Во всё-таки чутьё у человека! Ему в сейсмологию - уйму денег на датчиках сэкономили бы. Ч-чёрт! Ну чего тебе, сволочь, обойти стоило?
- Слон!
Мне было плохо. Если б мы только пошли низом...
- Слон!!!
Твою-то мать, если бы мы пошли низом!

Льда он не чувствовал. Сто пудов. Знал как надо ходить, страховался старательно, но в натуре льда он не видел. Отроду. Было заметно. Бандос умел больше.
- Майк!
- Ну.
- Перестегнись к толстому.
- Для нахера?
- Майк, перестегнись.
Силён, собака! По глазам всё понял - хоть бы в лице изменился.
Перестегнулись.
- Пойдёшь первым. - это уже он сам, без меня, решил.
- Я? - Бандос охренел.
- Да. Давай, Витёк, двигай!
Тот ка-а-ак ломанётся.
- Хорошо придумано. Смело. Только давай-ка на пару всё...
- Ничего, пусть тренируется.
Вот зараза, а? Педагог выискался. Вожак, блин.
"Что-о-о, самка во главе моего отряда?!" 
Угробит же всех, облажается и угробит!
- Бандос!
- А?
- Х... на! Ледобур доверни, урод!
- Ну, зачем же вы так, Марина? Он ведь старается…
Надо же, заговорила! Не выдержала. Как же, такая несправедливость кругом!
- Майк!
- Ну, чего тебе?
- Стой где стоишь, не ходи дальше.
- Что стряслось?
- Перетереть надо.
- Надо ли?
- Надо Майк, надо.
Подошли.
- Давай-ка, в сторонку - пошептаться.
- Давай-ка здесь.
- Ну, смотри, сам напросился. Майк, честно - ты ведь по льду не ходил ни разу?
- Ходил. Правда, давно...
- ...и неправда! Брось, на тебя же смотреть страшно. А на кодлу твою тем более. Вы ж в гробу одной ногой уже... И спасатели из вас - как из кобылы трубадур.
- Ну, и в чём тут мораль?
- Майк, тебя никто не пригибает. Только давай здесь, на горе, разруливать буду я, хорошо? Твоя идея - мой дизайн. Убьёмся же на хрен!
- То есть, я - зицпредседатель теперь?
- Председатель. Совета директоров, если хочешь. С контрольным пакетом.
Всё-таки с понятием парень.
- Хрен с вами, мусора - банкуйте!
- Вот и отлично!
Он хмыкнул.
- Только я требую чтоб меня называли полковником!
"ПОЛКОВНИК Хатхи, если не возражаешь!" 
- Непременно, полковник.
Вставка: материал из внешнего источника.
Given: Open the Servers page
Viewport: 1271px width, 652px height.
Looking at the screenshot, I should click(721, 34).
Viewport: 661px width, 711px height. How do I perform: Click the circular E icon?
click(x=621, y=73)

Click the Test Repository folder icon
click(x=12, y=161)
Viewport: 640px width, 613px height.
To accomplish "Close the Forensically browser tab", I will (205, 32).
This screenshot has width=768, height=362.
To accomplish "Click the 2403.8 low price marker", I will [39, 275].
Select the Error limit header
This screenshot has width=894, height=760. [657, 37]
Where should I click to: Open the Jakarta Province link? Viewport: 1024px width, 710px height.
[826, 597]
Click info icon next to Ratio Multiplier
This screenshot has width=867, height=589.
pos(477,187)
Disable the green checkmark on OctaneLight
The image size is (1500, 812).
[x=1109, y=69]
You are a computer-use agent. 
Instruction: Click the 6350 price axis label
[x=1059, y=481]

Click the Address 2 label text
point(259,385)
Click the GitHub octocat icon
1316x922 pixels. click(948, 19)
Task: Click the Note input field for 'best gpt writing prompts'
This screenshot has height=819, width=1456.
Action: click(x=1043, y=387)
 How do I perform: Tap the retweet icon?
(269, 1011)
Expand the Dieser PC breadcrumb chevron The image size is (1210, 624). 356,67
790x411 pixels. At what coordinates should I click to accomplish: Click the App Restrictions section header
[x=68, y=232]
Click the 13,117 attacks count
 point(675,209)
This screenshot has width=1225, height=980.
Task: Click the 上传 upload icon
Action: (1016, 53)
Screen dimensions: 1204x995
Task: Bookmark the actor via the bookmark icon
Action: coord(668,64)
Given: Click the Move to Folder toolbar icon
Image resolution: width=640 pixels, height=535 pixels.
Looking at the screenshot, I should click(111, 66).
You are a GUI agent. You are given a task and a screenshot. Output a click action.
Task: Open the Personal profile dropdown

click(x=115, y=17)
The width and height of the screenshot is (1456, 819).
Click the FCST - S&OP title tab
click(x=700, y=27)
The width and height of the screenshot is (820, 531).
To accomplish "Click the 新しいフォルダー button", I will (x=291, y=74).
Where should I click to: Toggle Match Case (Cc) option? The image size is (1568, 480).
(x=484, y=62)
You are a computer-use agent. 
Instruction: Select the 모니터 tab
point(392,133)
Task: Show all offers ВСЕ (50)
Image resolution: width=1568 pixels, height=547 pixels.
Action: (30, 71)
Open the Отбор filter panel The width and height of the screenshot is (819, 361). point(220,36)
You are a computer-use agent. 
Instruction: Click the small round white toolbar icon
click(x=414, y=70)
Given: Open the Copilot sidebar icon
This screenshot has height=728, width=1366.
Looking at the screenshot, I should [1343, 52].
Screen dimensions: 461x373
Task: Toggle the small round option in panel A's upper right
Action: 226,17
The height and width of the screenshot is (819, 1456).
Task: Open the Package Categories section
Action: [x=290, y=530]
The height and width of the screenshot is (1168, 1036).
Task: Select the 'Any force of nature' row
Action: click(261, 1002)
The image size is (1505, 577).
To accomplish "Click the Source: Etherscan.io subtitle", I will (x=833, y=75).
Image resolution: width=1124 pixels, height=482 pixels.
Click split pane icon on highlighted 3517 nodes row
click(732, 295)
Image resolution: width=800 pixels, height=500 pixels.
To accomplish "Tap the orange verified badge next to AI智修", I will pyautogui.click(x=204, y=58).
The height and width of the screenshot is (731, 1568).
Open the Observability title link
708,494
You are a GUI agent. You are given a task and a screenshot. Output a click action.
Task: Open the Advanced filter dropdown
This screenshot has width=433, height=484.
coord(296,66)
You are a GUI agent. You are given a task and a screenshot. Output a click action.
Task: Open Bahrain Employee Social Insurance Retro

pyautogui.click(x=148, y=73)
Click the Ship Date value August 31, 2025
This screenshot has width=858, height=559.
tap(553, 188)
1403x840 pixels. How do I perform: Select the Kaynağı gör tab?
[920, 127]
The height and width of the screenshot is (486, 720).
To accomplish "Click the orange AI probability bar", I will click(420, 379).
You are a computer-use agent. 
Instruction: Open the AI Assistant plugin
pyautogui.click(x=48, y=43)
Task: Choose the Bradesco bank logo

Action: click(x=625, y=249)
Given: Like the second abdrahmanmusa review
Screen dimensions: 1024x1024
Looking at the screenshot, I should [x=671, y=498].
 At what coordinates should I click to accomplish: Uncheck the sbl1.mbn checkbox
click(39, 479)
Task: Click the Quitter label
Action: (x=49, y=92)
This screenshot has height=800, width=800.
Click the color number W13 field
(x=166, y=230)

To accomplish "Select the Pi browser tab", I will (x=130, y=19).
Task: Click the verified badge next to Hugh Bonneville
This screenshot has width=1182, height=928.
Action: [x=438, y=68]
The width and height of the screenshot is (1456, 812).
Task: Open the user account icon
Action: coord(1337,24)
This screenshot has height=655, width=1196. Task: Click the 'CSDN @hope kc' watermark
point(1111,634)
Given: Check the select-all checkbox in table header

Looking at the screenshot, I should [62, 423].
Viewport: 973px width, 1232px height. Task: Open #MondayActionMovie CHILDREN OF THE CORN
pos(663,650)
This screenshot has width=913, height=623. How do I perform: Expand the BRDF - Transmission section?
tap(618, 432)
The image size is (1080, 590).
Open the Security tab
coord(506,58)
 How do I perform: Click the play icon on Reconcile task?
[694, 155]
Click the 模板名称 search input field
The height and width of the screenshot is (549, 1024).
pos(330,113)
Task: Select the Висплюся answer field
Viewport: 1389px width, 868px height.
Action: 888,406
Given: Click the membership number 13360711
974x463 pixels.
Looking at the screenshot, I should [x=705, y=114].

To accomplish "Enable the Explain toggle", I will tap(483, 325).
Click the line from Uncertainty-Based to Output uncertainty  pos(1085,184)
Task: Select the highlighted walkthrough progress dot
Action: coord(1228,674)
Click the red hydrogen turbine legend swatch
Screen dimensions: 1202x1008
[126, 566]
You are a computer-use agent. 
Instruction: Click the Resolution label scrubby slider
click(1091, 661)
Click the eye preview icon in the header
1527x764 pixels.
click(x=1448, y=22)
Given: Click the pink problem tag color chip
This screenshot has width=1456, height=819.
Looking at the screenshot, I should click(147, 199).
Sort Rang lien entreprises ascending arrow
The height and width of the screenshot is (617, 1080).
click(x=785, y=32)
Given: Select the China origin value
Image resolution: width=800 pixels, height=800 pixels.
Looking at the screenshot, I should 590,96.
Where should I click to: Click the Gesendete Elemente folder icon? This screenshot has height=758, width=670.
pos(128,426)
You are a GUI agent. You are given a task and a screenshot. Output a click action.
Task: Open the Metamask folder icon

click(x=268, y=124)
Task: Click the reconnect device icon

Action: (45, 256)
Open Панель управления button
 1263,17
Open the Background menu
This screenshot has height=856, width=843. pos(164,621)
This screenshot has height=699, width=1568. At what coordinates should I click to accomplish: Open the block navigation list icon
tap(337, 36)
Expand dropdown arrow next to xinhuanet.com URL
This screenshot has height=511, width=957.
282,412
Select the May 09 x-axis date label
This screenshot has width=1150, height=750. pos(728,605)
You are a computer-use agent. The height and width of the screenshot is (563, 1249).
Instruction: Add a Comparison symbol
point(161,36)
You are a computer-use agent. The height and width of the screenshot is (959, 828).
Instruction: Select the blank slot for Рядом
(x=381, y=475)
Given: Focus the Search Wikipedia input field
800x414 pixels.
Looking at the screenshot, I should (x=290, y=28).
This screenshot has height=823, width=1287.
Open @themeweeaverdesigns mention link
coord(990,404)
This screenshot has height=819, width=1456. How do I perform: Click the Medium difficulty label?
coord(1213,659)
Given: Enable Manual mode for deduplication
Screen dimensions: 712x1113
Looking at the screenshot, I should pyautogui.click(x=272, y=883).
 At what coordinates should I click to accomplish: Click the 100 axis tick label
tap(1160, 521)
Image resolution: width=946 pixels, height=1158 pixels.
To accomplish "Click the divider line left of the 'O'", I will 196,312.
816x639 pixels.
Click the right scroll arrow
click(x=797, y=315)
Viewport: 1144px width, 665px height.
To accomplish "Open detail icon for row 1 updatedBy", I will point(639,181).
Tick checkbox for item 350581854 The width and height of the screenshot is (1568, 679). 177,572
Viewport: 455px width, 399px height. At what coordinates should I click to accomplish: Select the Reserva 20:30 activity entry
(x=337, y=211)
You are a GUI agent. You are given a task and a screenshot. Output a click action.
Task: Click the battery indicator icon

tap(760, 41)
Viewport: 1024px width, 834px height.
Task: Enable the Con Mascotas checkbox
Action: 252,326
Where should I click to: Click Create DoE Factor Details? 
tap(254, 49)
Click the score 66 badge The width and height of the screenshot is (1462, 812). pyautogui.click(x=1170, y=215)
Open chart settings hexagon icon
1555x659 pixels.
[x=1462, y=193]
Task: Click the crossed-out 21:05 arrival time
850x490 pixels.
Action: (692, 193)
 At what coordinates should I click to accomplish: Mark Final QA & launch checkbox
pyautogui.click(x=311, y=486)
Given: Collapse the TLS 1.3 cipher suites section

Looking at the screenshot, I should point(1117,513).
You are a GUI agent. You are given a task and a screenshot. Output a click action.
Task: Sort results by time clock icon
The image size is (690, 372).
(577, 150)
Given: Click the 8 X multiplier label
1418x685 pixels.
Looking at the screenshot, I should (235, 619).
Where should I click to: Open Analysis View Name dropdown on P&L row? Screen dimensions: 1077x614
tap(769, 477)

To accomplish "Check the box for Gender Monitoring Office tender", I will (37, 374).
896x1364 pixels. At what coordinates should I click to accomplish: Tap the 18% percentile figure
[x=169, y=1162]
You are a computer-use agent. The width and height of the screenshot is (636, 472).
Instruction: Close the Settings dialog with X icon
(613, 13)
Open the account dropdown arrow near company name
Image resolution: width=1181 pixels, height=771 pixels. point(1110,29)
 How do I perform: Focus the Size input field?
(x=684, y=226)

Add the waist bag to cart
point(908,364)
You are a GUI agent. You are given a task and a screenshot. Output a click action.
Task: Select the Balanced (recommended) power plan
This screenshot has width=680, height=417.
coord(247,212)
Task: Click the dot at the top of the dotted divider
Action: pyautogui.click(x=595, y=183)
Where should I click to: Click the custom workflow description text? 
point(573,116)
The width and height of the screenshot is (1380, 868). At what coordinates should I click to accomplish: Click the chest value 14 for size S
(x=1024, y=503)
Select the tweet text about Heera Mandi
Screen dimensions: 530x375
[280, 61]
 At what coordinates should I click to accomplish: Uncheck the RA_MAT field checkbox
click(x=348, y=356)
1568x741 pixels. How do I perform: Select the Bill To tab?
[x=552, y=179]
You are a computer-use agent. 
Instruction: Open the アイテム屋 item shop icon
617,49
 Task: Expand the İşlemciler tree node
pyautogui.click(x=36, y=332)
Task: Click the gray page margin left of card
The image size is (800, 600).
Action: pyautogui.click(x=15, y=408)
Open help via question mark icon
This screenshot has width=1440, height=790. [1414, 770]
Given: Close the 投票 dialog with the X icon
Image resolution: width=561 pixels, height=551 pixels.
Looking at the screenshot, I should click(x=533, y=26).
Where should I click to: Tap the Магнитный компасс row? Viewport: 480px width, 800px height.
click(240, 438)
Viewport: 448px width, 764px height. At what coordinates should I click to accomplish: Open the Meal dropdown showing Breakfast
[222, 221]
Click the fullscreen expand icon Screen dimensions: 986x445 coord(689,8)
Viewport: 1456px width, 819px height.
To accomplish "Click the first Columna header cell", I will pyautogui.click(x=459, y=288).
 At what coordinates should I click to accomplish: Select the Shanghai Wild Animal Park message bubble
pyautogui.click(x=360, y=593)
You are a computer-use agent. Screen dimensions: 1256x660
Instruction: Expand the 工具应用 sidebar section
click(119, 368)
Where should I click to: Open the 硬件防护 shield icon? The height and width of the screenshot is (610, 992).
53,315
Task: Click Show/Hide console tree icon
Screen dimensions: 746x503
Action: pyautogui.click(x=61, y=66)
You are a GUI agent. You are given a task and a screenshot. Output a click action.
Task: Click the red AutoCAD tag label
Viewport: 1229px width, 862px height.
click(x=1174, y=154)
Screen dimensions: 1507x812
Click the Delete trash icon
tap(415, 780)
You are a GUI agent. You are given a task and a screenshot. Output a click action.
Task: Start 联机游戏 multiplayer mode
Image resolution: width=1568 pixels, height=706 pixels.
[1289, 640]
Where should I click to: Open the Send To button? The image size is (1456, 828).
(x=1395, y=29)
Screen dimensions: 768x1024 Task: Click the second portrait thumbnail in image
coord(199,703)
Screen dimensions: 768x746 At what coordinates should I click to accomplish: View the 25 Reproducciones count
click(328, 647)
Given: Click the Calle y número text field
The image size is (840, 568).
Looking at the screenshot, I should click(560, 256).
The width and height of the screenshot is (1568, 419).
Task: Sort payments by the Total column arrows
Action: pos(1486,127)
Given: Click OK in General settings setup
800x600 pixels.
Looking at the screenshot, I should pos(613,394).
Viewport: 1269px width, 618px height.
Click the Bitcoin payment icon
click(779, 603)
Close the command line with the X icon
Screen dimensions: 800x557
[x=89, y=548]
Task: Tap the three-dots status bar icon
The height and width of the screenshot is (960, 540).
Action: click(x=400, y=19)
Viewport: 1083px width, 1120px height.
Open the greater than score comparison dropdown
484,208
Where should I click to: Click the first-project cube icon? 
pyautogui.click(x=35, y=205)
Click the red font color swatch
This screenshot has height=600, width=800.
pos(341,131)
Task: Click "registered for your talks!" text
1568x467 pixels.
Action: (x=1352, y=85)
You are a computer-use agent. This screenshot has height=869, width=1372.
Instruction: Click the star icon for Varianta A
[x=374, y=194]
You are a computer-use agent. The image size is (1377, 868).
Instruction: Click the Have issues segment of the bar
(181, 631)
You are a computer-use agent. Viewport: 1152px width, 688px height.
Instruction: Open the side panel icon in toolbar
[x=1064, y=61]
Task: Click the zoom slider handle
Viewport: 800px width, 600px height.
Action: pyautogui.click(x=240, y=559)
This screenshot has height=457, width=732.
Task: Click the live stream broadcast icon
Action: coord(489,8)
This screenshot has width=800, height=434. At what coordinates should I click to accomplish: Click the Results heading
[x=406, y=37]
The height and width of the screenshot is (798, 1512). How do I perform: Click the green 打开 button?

Слушай мою команду...

Ни меня, ни Витю Муха в упор не видела. Не хотела. Женщина-борец. Маскулинум чёртова. Меня-то она не трогала, сами понимаете, а вот парню от неё доставалось по-полной. Она его только что не пинала. Стоит на страховке и так и треплет его, так и треплет. На секунду прервётся - нас с Майком откорректировать, и снова:
Па-а-а Ба-а-анд-о-о-о-с-у-у-у... А-а-асколочным... Пли!!! 
Аж шерсть клочьями. Бандерша какая-то! Но ходит здорово. Легко, как дышит. И дышит, кстати, тоже легко. Мы-то уже как паровозы, Витя вообще вешается, а ей хоть бы хны. Да-а, Майку до неё далеко, даром что он двужильный. Кстати, он после разборки пригорюнился, - цацку-то отняли - но вида особенно не показывал. Но часа через пол, всё-таки не выдержал:
- Муха, бля, кончай говниться! Надоело.
- Слушай, если это тело соскользнёт, ты его не удержишь.
- Соскользнёт, если будешь давить. Он и так уже дышать боится. Оставь парня в покое. Сам справится.
- Майк, это в твоих интересах...
- В моих интересах - мир в семействе. Целовать друг друга не обязательно, но в остальном чтоб тихо было! Короче, всё. Кончай.
- Смотри, Майк...
- Смотрю-смотрю, не беспокойся, всё нормально будет.

Всё-таки человек Майк. Человек. Не то что другие. Блин, ну почему, если кто-то стоит чуть повыше чем ты, он тебя немедленно под себя подсунуть норовит? Вот взять например Муху - чмарит всех, как в армии. Или Волкова, нашего препода по электротехнике... Его даже в сортире нарисовали. С портфелем. А на портфеле надпись: "Я несу вам всем п.....ц!" Особенно мне. Вот что я им сделал, а? А Майк, он всё-таки человек. Он мне сразу понравился. Ещё вчера. Главное - простой. Как стружка кокосовая. Разговорились, ощущение такое, будто давно знакомы. А ведь он меня старше. Намного. Надо будет спросить, сколько ему...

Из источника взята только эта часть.